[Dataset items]
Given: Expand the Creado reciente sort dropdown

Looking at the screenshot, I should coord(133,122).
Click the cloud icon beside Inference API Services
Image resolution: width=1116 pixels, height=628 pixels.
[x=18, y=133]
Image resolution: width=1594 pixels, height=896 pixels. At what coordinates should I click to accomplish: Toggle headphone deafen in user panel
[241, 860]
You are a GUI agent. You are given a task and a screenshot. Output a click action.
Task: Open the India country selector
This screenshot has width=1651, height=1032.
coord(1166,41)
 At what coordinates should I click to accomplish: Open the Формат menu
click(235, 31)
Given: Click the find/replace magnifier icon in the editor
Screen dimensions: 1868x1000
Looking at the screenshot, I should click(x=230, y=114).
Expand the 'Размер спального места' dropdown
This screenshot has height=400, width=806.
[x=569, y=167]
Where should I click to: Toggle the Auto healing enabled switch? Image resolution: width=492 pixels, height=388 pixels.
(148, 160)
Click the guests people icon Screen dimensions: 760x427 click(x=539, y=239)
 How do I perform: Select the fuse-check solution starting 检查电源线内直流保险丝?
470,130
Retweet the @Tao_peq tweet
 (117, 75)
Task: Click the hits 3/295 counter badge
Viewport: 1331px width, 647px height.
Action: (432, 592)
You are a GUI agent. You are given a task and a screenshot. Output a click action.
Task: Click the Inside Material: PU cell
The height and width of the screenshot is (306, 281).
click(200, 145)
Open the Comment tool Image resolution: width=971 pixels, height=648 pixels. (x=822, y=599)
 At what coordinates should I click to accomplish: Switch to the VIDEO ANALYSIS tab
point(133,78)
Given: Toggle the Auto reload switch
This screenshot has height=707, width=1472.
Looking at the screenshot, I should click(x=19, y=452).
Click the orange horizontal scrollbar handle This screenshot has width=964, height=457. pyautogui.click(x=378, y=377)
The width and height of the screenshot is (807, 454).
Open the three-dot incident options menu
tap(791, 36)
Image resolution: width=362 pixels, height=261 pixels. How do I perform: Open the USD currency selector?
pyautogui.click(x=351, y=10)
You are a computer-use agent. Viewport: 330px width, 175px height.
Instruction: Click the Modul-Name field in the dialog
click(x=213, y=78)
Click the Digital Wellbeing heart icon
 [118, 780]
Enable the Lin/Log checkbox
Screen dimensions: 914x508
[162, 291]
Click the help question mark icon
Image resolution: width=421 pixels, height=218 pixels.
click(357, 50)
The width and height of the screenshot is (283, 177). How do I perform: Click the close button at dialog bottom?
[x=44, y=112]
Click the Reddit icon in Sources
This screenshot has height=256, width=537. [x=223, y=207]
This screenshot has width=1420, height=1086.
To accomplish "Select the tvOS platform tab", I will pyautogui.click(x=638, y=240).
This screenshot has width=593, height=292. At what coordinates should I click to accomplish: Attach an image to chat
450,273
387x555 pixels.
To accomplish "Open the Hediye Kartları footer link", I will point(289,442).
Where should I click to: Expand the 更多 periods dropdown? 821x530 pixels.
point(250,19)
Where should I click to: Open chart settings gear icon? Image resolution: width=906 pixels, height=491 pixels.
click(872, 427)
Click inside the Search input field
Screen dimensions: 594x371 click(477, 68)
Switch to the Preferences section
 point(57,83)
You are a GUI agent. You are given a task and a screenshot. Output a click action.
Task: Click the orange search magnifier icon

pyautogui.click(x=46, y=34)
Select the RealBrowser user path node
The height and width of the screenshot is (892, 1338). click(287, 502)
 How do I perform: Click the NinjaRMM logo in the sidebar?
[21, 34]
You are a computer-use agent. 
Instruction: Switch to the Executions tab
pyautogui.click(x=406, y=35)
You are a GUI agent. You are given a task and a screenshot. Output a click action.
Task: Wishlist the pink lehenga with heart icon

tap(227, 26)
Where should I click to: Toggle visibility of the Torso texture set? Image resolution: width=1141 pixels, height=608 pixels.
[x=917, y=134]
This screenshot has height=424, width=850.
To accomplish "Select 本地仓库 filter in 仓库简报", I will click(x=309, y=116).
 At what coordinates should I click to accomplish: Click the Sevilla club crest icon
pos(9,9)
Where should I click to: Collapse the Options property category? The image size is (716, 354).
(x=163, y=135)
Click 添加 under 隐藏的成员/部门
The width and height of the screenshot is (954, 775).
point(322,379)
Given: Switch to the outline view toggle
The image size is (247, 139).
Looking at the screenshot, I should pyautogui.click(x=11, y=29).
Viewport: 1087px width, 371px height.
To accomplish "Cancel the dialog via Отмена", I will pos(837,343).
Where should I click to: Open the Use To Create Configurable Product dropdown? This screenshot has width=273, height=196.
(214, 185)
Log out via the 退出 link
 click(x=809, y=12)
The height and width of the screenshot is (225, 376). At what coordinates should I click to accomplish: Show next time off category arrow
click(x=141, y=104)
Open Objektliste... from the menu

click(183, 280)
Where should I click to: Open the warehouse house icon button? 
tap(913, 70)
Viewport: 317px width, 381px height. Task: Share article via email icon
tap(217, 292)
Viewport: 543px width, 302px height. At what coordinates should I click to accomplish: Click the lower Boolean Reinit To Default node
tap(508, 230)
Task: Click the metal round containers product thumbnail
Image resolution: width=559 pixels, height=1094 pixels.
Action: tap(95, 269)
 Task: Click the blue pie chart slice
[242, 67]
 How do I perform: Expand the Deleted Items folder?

SET PROBLEM - Pull out every line of the entries above that contains the word "chart" and copy each one in full. Case counts, so a line qualifies only if the capitalization matches.

SOLUTION BELOW -
Where should I click to: Open chart settings gear icon? Image resolution: width=906 pixels, height=491 pixels.
 Task: Click the blue pie chart slice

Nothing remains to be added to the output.